# Cylinder heads/porting



## nailsgtr600 (Aug 2, 2007)

I just thought people would like to see what goes into porting a Rb Head, 
The Rb25/26 heads really struggle to make power on the standard ports,
This is for a customer in Greece, its going to be running a V-cam system, with standard valves, the head is good for around a 1000bhp on standard valves with the port sizing/spec.. (obviously depending on turbo specs and cams etc)


----------



## FRRACER (Jun 23, 2013)

Impressive work and looks very well done. Not many around who know what they are doing these days.


----------



## Gojira-R32 (Jun 22, 2012)

this looks really nice and clean, would like to know what it would cost for my RB20 head in the future when i go forged


----------



## tarmac terror (Jul 16, 2003)

Always believed a good cylinder head is the key to a good engine...

Do you guys have a menu or fixed cost approach to head work? Probably wouldn't go for an all-singing, all-dancing head from the outset but would be interested in some aspects....

I know a head from CNC Heads costs between 1350-1850 depending on valve sizes and would be interested to gat an indication of what sort of costs you guys charge...


TT


----------



## FRRACER (Jun 23, 2013)

I am a big fan of head work, if done right you can make some impressive torque right across the rev range and helps reduce dynamic cr.

I would love to get mine done at some point when I start to focus my efforts on the engine.


----------



## BenR (Jan 28, 2013)

What do you guys use to cut valve seats?


----------



## BenR (Jan 28, 2013)

FRRACER said:


> I am a big fan of head work, if done right you can make some impressive torque right across the rev range and helps reduce dynamic cr.

> [What is needed]
Pick up the forum thread on cylinder head porting from the point where it ends. The entries have nothing to do with this.

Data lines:
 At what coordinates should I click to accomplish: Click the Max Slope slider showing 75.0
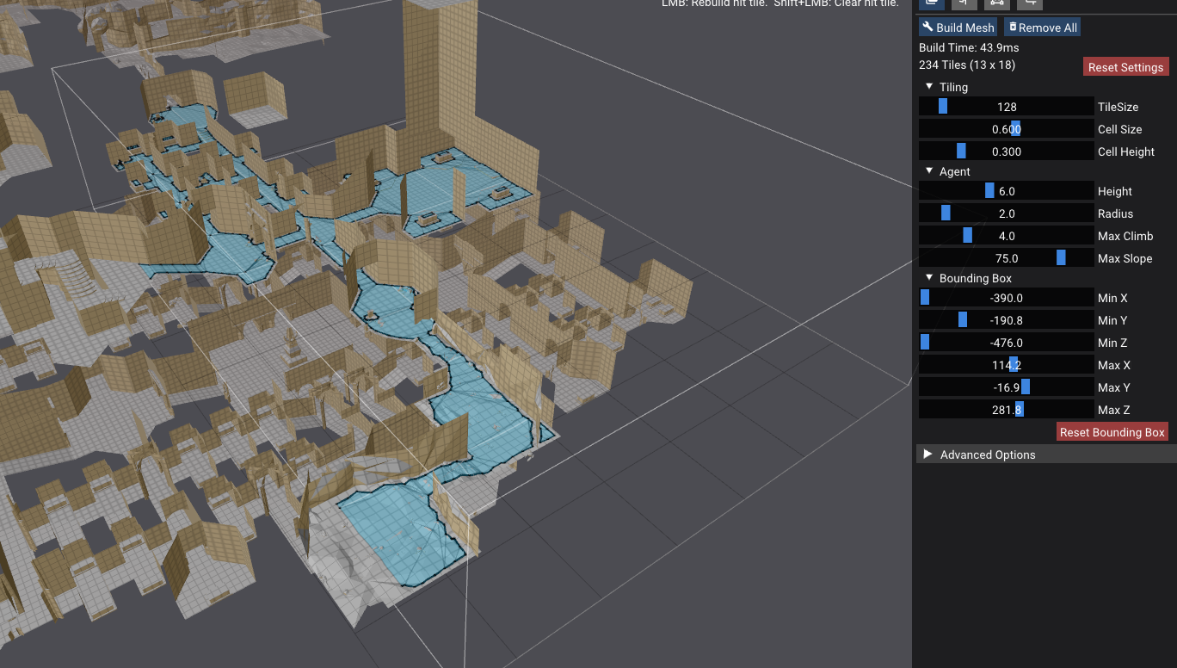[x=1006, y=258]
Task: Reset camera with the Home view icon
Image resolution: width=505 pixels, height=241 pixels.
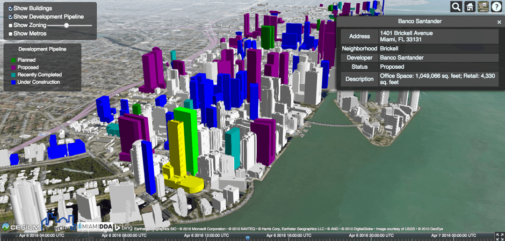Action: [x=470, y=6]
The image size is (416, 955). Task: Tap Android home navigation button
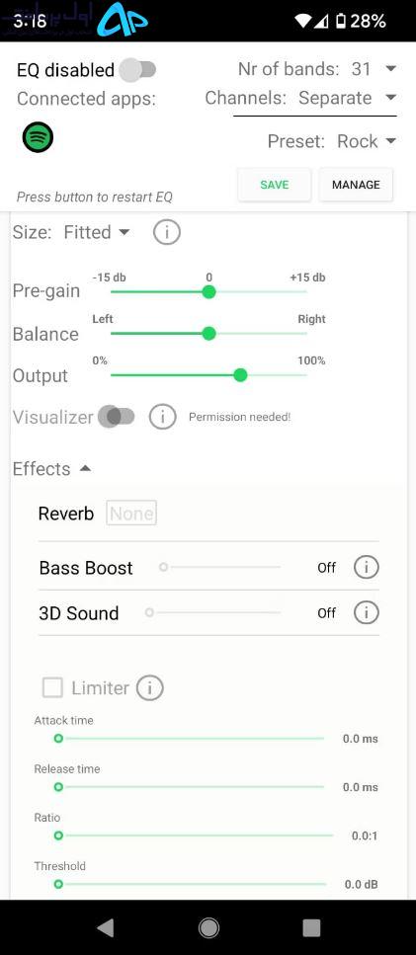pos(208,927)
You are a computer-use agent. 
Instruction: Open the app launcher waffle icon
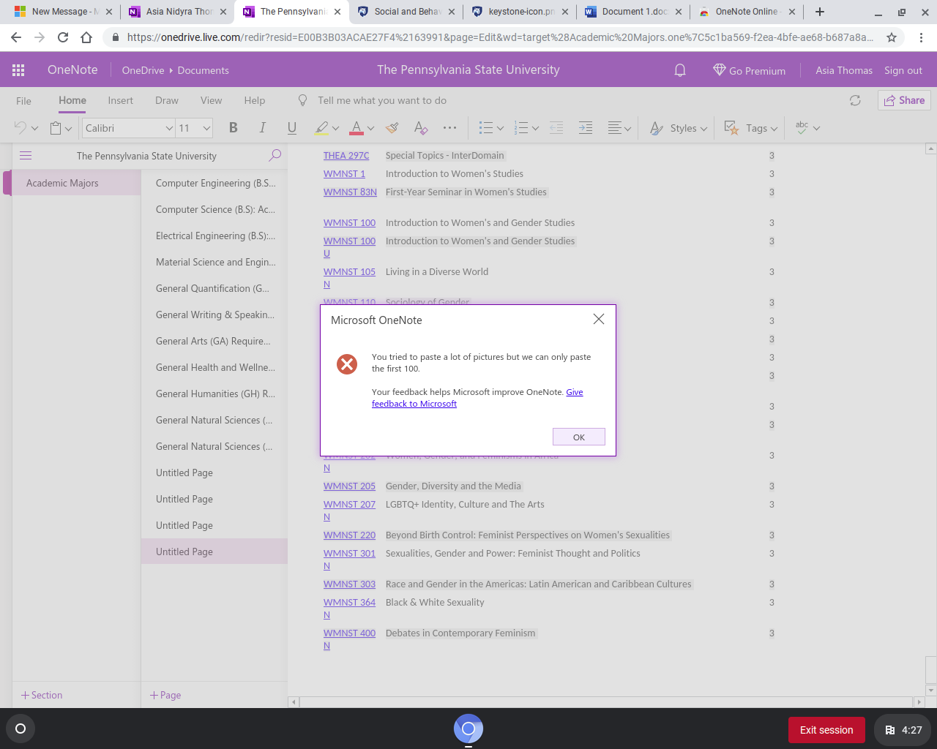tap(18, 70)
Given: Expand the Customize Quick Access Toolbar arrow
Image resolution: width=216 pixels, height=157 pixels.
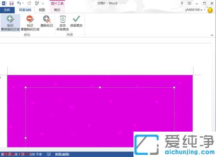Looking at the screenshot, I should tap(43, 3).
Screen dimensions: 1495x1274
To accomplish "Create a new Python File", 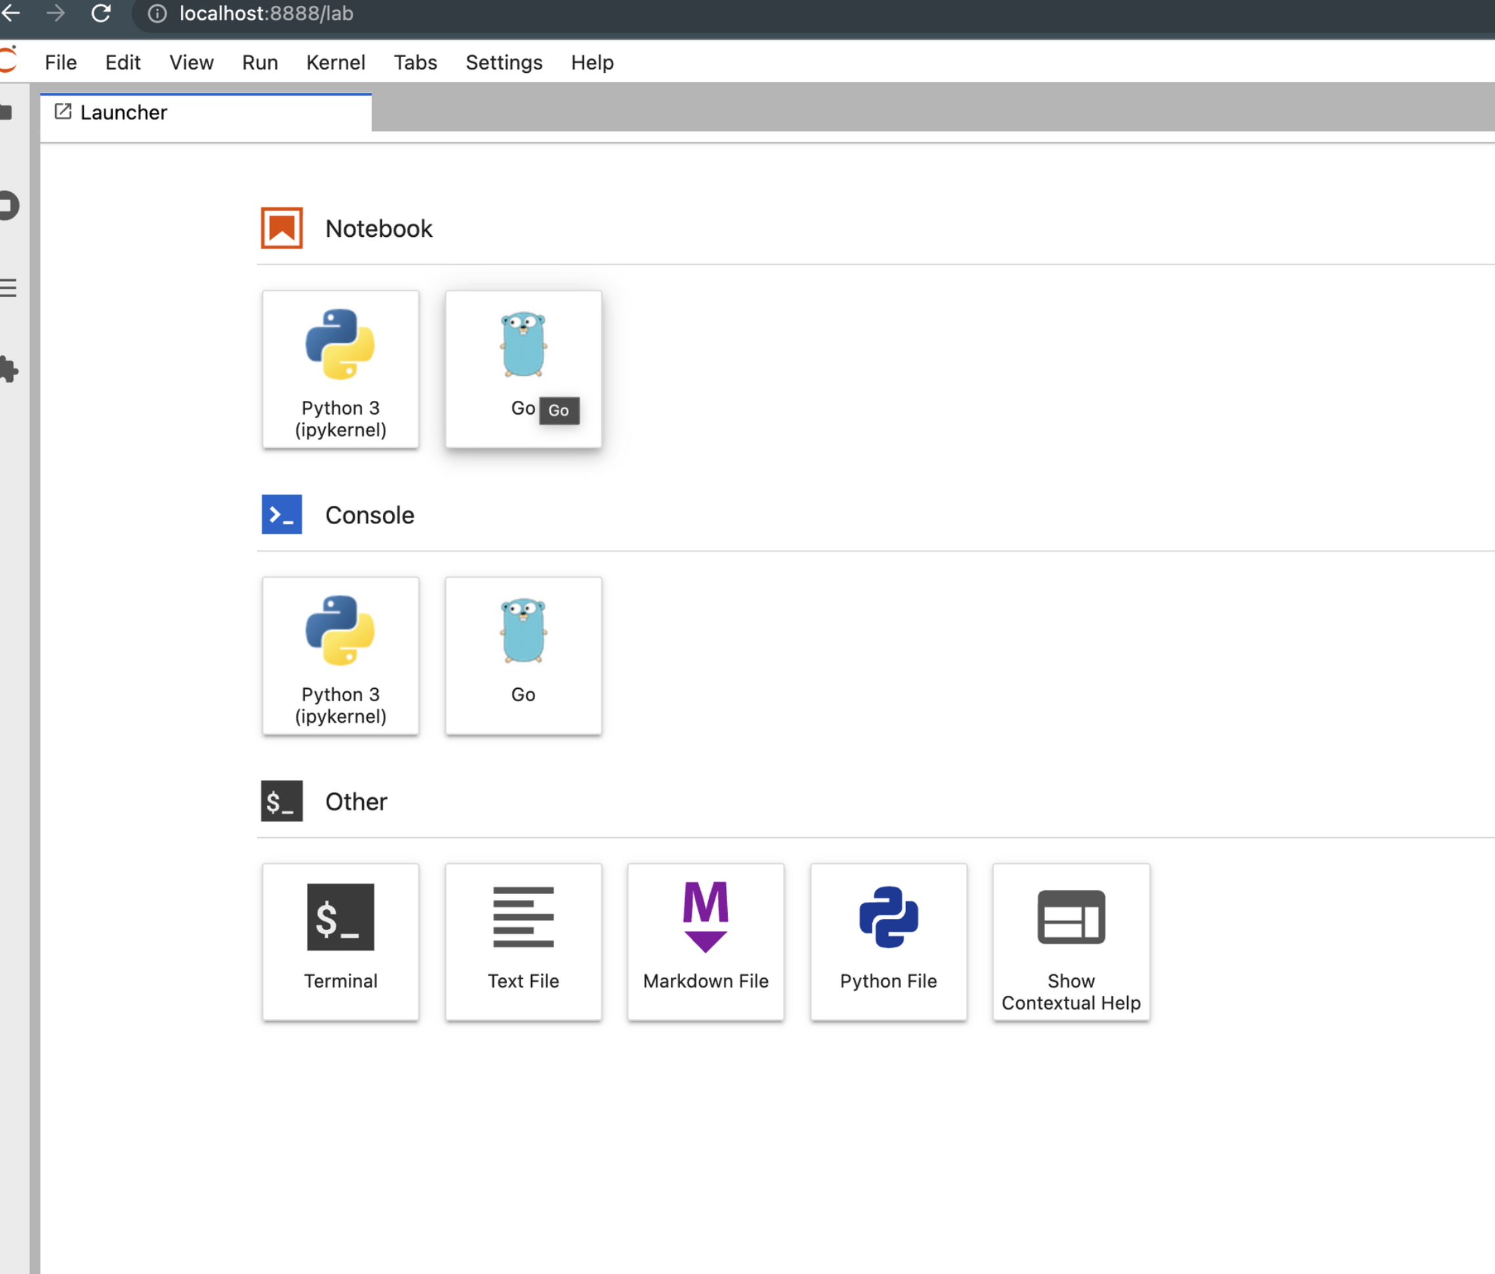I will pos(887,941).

==

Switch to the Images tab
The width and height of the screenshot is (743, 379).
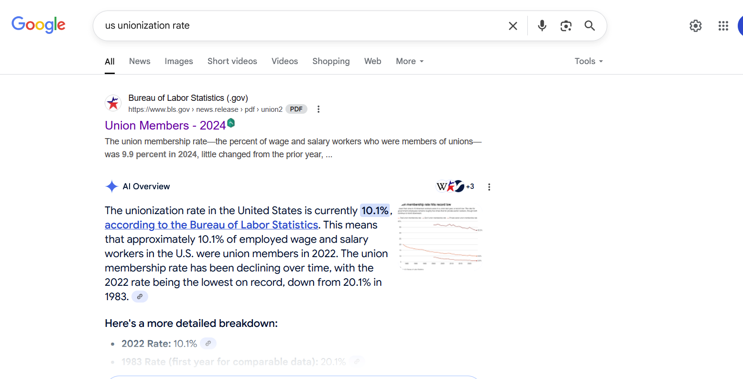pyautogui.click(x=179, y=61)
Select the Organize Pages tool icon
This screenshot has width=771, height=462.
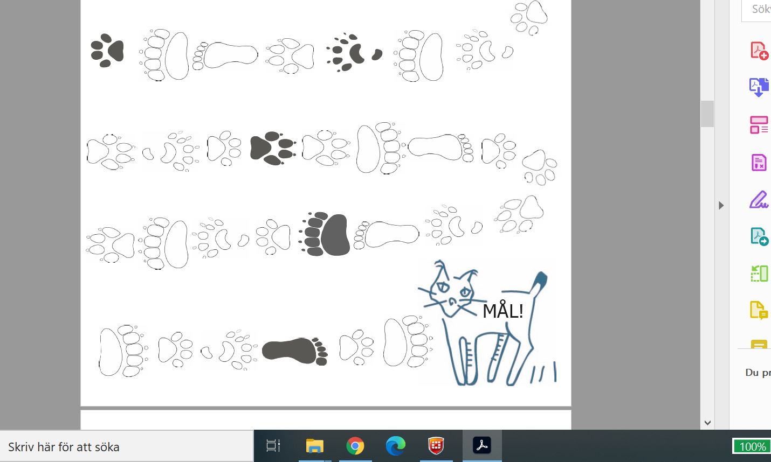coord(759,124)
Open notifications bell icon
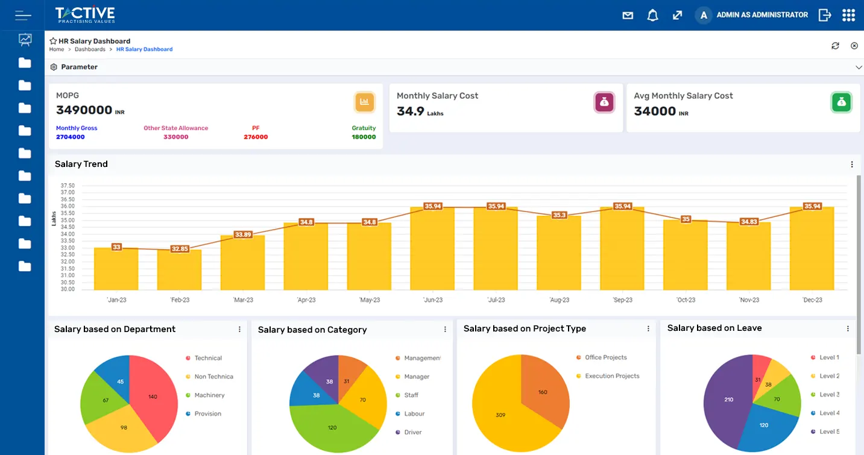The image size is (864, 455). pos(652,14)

> [The answer]
> 
> I would love to get mine done at some point when I start to focus my efforts on the engine.


Increase dynamic CR. 

Increasing the discharge coefficient of any cylinder head will increase the dynamic CR, hence the cylinder pressure increase and torque/power increase.


----------



## Saifskyline (May 19, 2013)

Headgasket down is just a pump, headgasket up is where horsepower is made. That looks like a very good job what sort of prices do you charge for this service?


----------



## Corsa1 (Sep 8, 2003)

BenR said:


> What do you guys use to cut valve seats?


A rottler SG8


----------



## BenR (Jan 28, 2013)

Does that use a live or dead pilot?

I looked at rottlers years ago and seem to remember they had some joint system on the spindle, but cant remember if the pilot was live or dead. 

Looked at the sunnen vgs20 as well, but didnt like it.


----------



## BenR (Jan 28, 2013)

Oh, nice work BTW!

I like how you dont go mad on finish and concentrate on the important areas. You always know when someone is wasting time and money if the finish is anally smooth or over a 120 grit finish.....woe betide mirror polished lol.


----------



## Corsa1 (Sep 8, 2003)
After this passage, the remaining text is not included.